Dosha significa, em livre tradução, tendência ao desequilíbrio. Não precisa nem entender de ayurveda, basta entender de português: nem toda tendência se confirma.
Além disso, por causa de traduções imprecisas, alguns conceitos vão se difundindo de forma equivocada. Doshas do corpo, causam efeitos no corpo. Doshas da mente, na mente.
Não é por que você tem depressão, por exemplo, que você passa a se descrever como “sou uma pessoa triste, sem energia e deprimido”(eu espero que não).
Não é por que você tem inchaço nas pernas, causado pela má circulação, que você se descreve como “eu sou lenta, pesada e imóvel”.
Você TEM esses problemas/sintomas, você não É nenhum deles.
Ayurveda não é astrologia, que você usa pra se definir a partir de um conjunto de características atribuídas a um grupo inteiro de pessoas.
(Com todo respeito a quem estuda astrologia, comparei por ser algo que vejo com frequência as pessoas usarem para justificar comportamentos e temperamentos).
Ayurveda é muito mais que isso
As áreas que estão mais próximas de ayurveda, hoje em dia, são os estudos de cronobiologia e nutrição, especialmente quando se fala de saúde intestinal.

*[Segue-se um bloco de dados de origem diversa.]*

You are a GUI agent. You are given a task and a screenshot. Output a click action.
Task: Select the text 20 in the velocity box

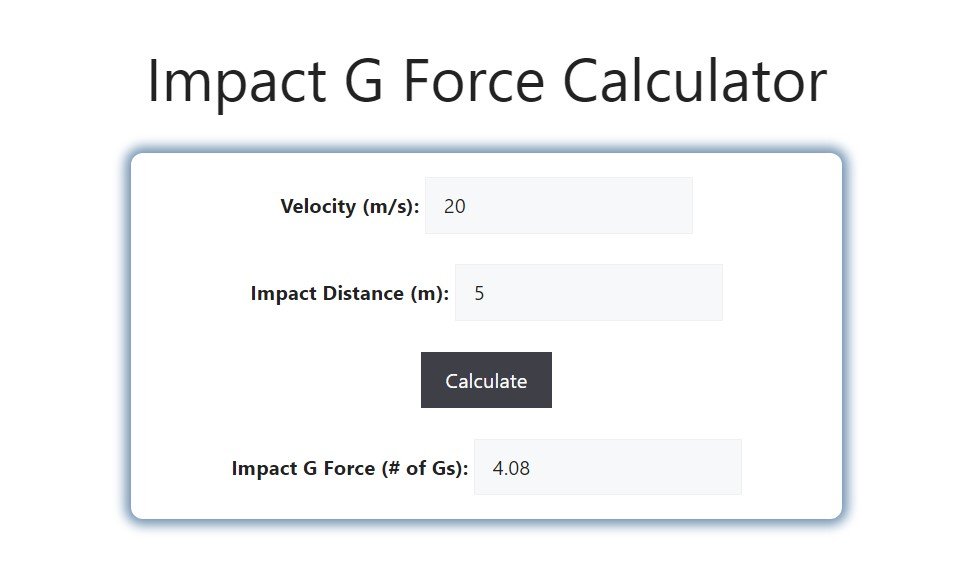pos(455,205)
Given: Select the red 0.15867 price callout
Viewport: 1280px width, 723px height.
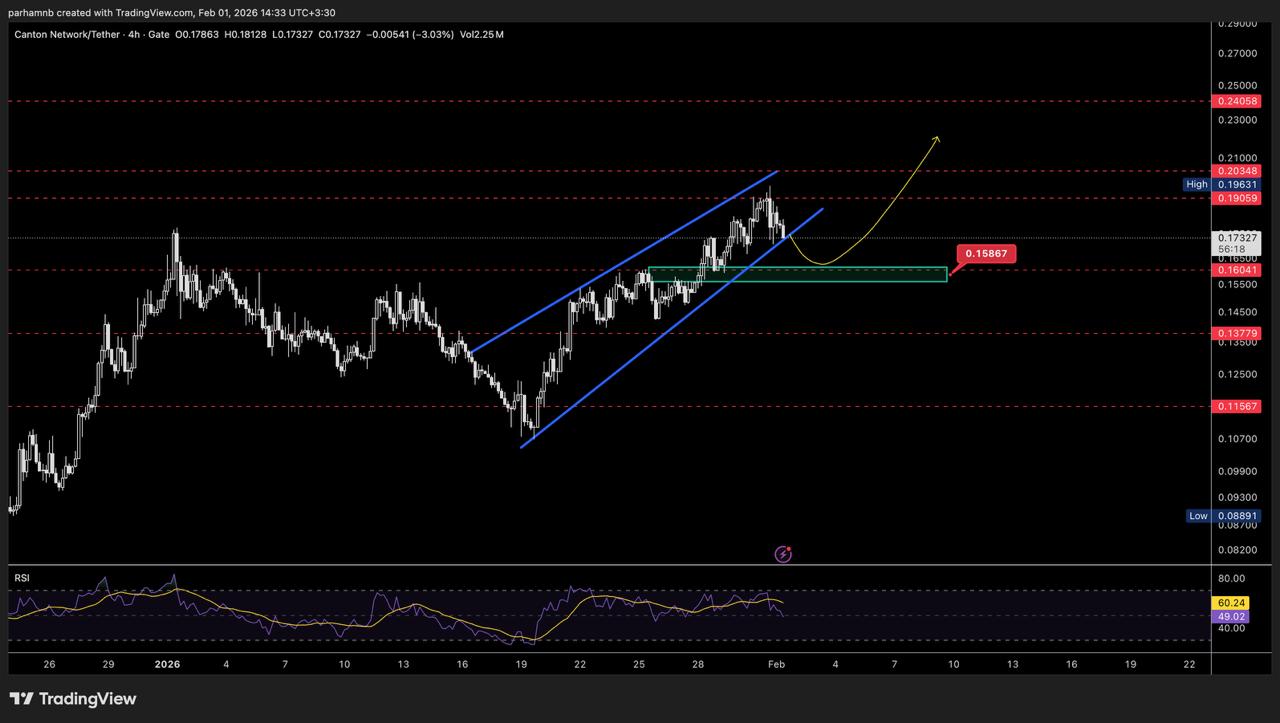Looking at the screenshot, I should (x=987, y=254).
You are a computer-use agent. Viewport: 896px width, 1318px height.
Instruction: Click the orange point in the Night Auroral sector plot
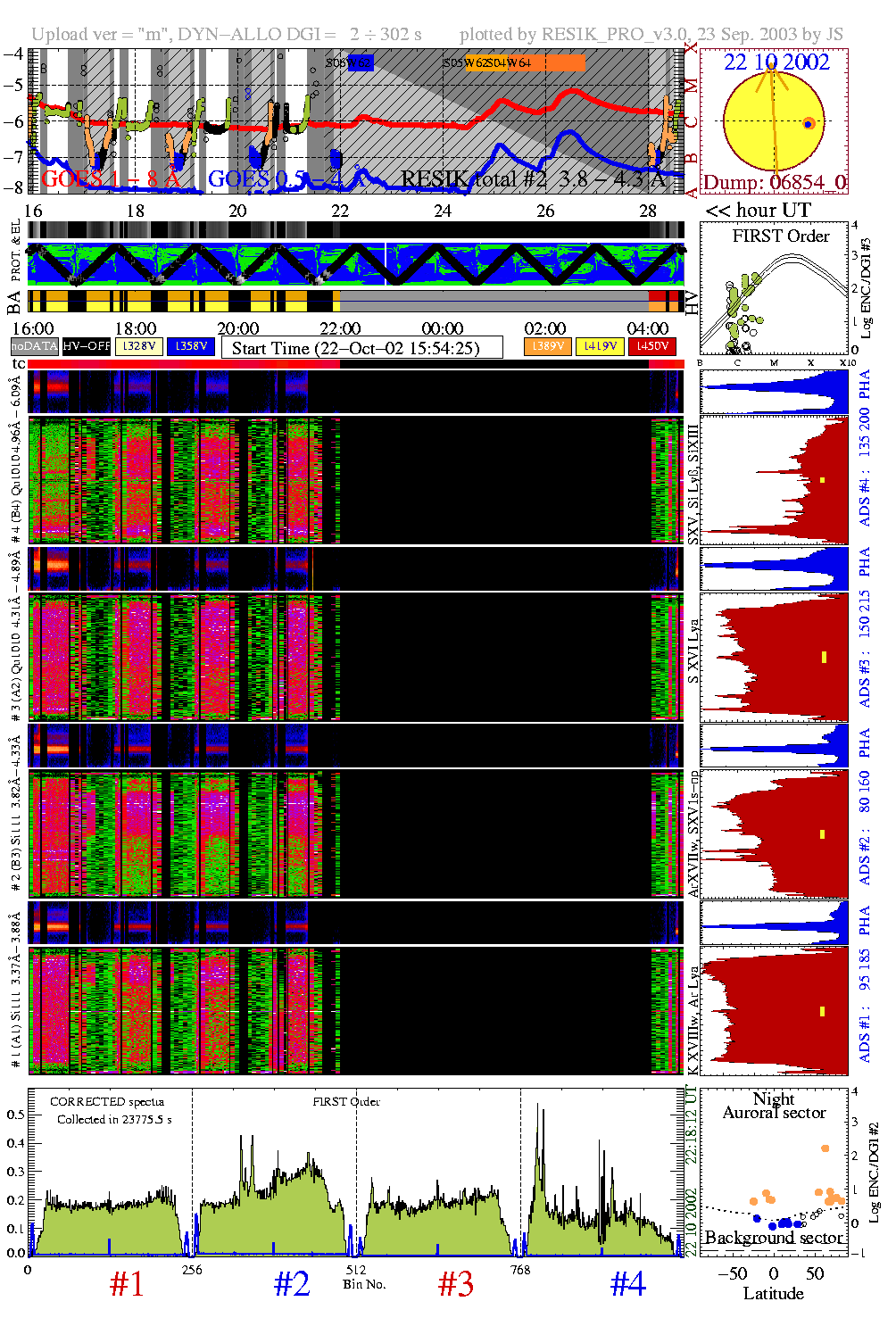[825, 1148]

Nem tudo o que foi descrito há cinco milênios precisa de comprovação científica para ser testado, principalmente quando é inofensivo, e ainda pode ser que te ajude.
Mas existem regras que são repetidas sem uma fonte muito precisa, ou mesmo uma argumentação mais elaborada. Nesse caso, eu opto por não seguir - e não recomendo em atendimento para ninguém.
Se você tem essa curiosidade, gostaria de se conhecer através da ayurveda, será um prazer agendar o seu atendimento online. Só me chamar!
Enquanto isso, quando estiver numa roda falando de doshas, tente não ser a pessoa que pergunta “e eu sou o que então”?
Essa pergunta é sua, e a resposta, também.
Ayurveda pode te dizer suas tendências, seus desequilíbrios atuais, como superar mal-estar, sintomas e até doenças, não pode te dizer quem você é.
Eu espero que essa busca te fascine tanto quanto a mim.